Campaign

Haley says ‘it’s not the party … it’s the political elite’ supporting Trump

Republican presidential candidate former UN Ambassador Nikki Haley speaks at a campaign event, Sunday, Jan. 14, 2024 in Adel, Iowa. (AP Photo/Abbie Parr)

Republican presidential candidate Nikki Haley sought to distinguish those rallying around former President Trump on Tuesday, arguing it is not the Republican Party, but rather the “political elite” who support the former president.

“I think it’s not the party uniting around President Trump, it’s the political elite that are uniting around President Trump,” Haley told reporters in Hampton, N.H. “And the political elite has never been with me my entire career because I’ve always fought the political elite.”

Haley, a former U.S. ambassador to the United Nations, pointed to her calls for requiring politicians to take mental competency tests and requiring term limits, as well as her tendency to call out “wasteful spending” on both sides of the aisle.

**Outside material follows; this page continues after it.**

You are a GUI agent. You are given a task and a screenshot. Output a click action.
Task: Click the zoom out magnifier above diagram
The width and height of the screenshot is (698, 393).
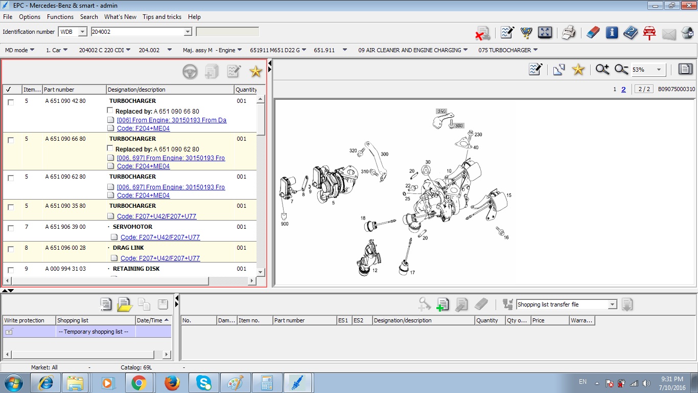coord(621,70)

“I spite the political class. Donald Trump has the political class surrounding him,” Haley said. “That’s not what Americans want. The political class has gotten us in this mess, we need a normal, real person to get us out of this mess.”

The Granite State kicked off its first-in-the-nation primary Tuesday, in which Haley seeks to beat the odds as Trump’s main challenger in the GOP primary.

Her campaign team has signaled it plans to continue toward South Carolina — the former governor’s home state — even if she lands a second-place finish in New Hampshire.

Haley trails Trump by 13.9 points before the Granite State primary, according to a polling index by The Hill and Decision Desk HQ.

Speaking with reporters Monday, Haley dismissed calls for her to drop out of the race and argued those appeals came from the “political elite” and the media.

The pro-Haley PAC Stand For America (SFA) released a memo Monday underscoring the argument that the news media and political class are underestimating the last real GOP opponent to Trump.

“This race is FAR from over, but you wouldn’t know that if you turned the channel to Fox News or CNN. Despite a constant drumbeat of proclaiming their so-called hate of Donald Trump, the media cannot get enough of him,” the memo read. 

“Between the wall-to-wall coverage of everything he does and their overzealousness to call the 2024 race for the GOP over after the Iowa Caucus — despite Trump’s mediocre night (by an incumbent’s standards) amid low turnout for Iowans, it’s clear Washington and New York has a vested interest in wanting to crown Trump the GOP’s candidate,” the memo continued.